- _FRAGMENTO DE PÁGINA_
Nuestra Señora de la Merced

Cristo crucificado resucita en cada nicaragüense que se abre a la esperanza.

Creer en la resurrección de Jesús, no es solamente tener por cierta su resurrección, sino resucitar. Ya hemos resucitado con Él. “¡Despierta, tú que duermes; levántate de entre los muertos, y Cristo será tu luz!” (Ef 5, 14). La Resurrección se puede vivir ya, ahora, antes incluso de haber atravesado la puerta que es la muerte, porque hemos muerto con Cristo y hemos resucitado con Él. Dios se ha hecho hombre para salvarnos de la muerte eterna; ha pagado por nosotros; ha muerto en nuestro lugar para, resucitando, resucitarnos. Podemos darlo por seguro, porque Jesucristo lo ha prometido y su palabra no pasa porque es palabra de vida eterna.

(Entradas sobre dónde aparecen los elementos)
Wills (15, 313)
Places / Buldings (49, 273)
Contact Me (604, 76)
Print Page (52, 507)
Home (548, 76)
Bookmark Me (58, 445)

- _QUÉ SE PIDE_
Continúa el texto sobre la resurrección de Jesús justo después de su última oración.

- _RESULTADO_
María Santísima, que se asoció como madre a la ofrenda sacerdotal de Cristo, al aceptar amorosamente la Voluntad del Padre y consentir en la inmolación de la Víctima que ella misma había engendrado, se nos manifiesta como el modelo más perfecto en ofrendar a Cristo y a nosotros mismos con Él. A ella le suplicamos nos enseñe a ofrecernos juntamente con Jesús al Padre, por la salvación de todos.

En la festividad de Nuestra Señora de Merced, a los veinticuatro días del mes de septiembre del año dos mil veinte.

+ Rolando José Alvarez L.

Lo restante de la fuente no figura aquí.